State and local health departments across the U.S found out in June they’d be losing the final two years of a $1 billion investment to strengthen the ranks of people who track and try to prevent sexually transmitted diseases — especially the rapid increase of syphilis cases.

The fallout was quick.

Nevada, which saw a 44 percentage-point jump in congenital syphilis from 2021 to 2022, was supposed to get more than $10 million to bolster its STD program budget. Instead, the state’s STD prevention budget fell by more than 75%, reducing its capacity to respond to syphilis, according to Dawn Cribb at the Nevada Division of Public and Behavioral Health.

Several states told The Associated Press the loss of funding is affecting efforts to expand their disease intervention workforce. These are people who do contact tracing and outreach and are key in stopping the spread of syphilis, which reached a low point in the U.S. in 2000 but has increased almost every year since. In 2021, there were 176,713 cases — up 31% from the prior year.

“It was devastating, really, because we had worked so hard to shore up our workforce and also implement new activities,” said Sam Burgess, the STD/HIV program director for the Louisiana Department of Health.

His state was slated to receive more than $14 million overall, but instead got $8.6 million to stretch until January 2026. “And we’re still scrambling to try to figure out how we can plug some of those funding gaps,” he said.
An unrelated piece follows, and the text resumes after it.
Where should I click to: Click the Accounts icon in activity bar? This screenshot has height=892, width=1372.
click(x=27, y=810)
While men who have sex with men are disproportionately impacted by syphilis, the U.S. Centers for Disease Control and Prevention and health officials across the country also point to the increase in pregnant women who are passing syphilis to their babies. It can cause serious health issues for infants, including blindness and bone damage, or lead to stillbirths. In 2021, there were 77.9 cases of congenital syphilis per 100,000 live births.

Disease intervention specialists often link infected mothers and their partners with care for syphilis, which has mild symptoms for adults, like fever and sores. Doing so in a timely manner can prevent congenital syphilis. The specialists also can help pregnant patients find prenatal care.
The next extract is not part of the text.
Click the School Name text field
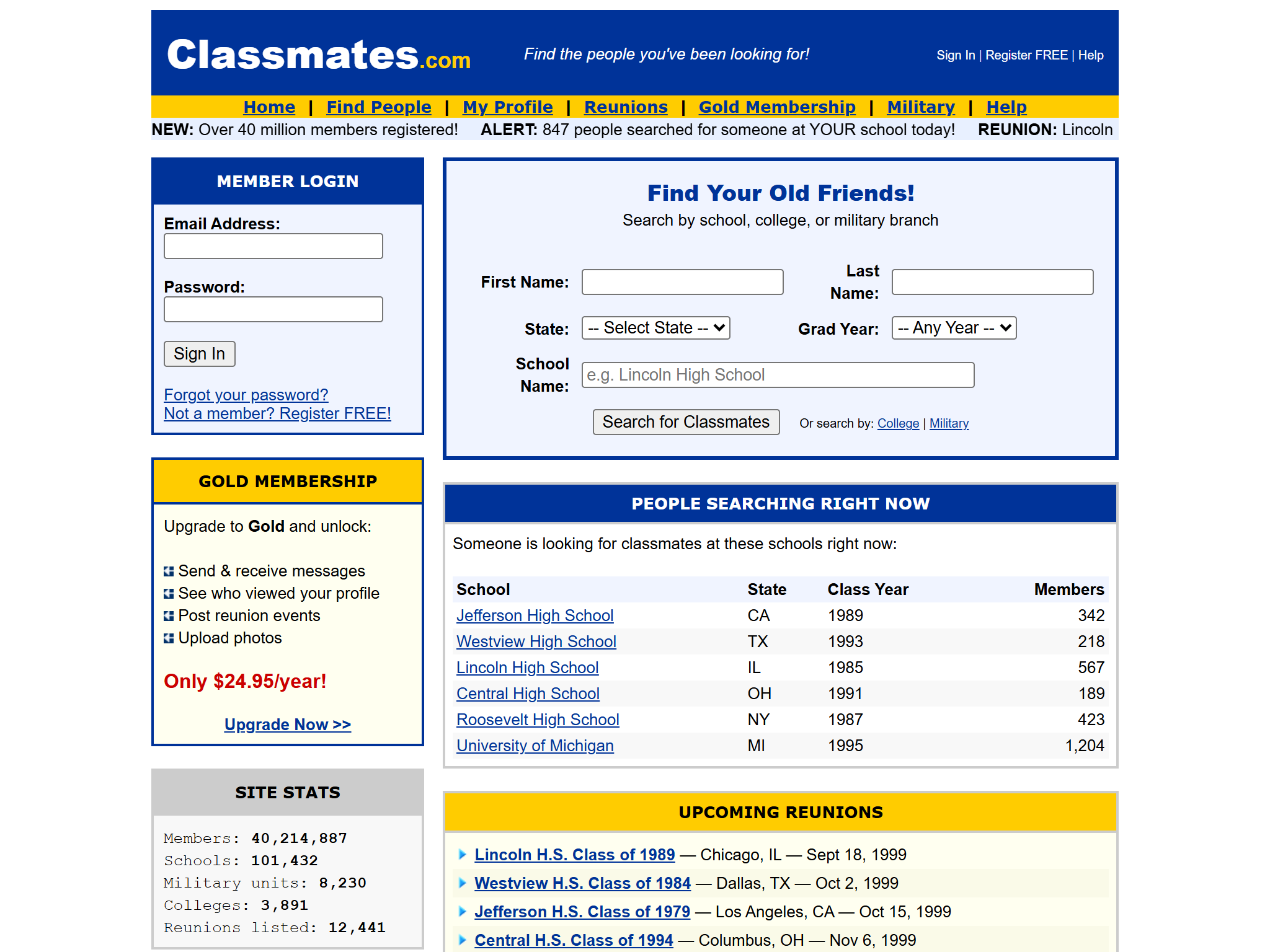1270x952 pixels. (x=777, y=374)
“When you have a mother who didn’t know (she had syphilis), it can be very emotional trying to explain … it could have been prevented if we could have caught it before,” said Deneshun Graves, a public health investigator with the Houston Health Department.

The Houston Health Department is in the midst of what it calls a “rapid community outreach response” because syphilis cases increased by 128% among women from 2019 to 2022, and congenital syphilis cases went from 16 in 2019 to 151 in 2021.

Its STD/HIV bureau was set to receive a total of $10.7 million from the federal grant but will end up with about 75% of that.

The department has used the money to hire disease intervention specialists and epidemiologists — including Graves. But Lupita Thornton, a public health investigator manager, said she could use “double of everything,” and had planned to bring down the caseload for her investigators by hiring even more people.

It would help Graves, who deals with more than 70 cases at a time.

“You got people that don’t want to go in and get treatment. You have people that don’t want to answer the phone, so you got to continue to call,” Graves said.

Mississippi is also seeing an increase in congenital syphilis cases, which a recently published study showed rose tenfold between 2016 and 2022. Health officials said a combination of funding shortages and poor access to prenatal care compounds their ability to stop the spread of syphilis.

The Mississippi State Department of Health was supposed to get more than $9 million in federal grant money over five years to expand its disease intervention workforce. Agency head Dr. Dan Edney said one of his top priorities now is finding money from other parts of the state’s health budget.

Arizona has the highest rate of congenital syphilis in the nation: 232.3 cases per 100,000 live births. The federal money helped the state Department of Health Services clear out a backlog of several thousand non-syphilis STD investigations that had been stalled for years, said Rebecca Scranton, the deputy bureau chief of infectious disease and services.

“We were finally at the point where we were able to breathe again,” Scranton said, “and start really kind of tackling it.”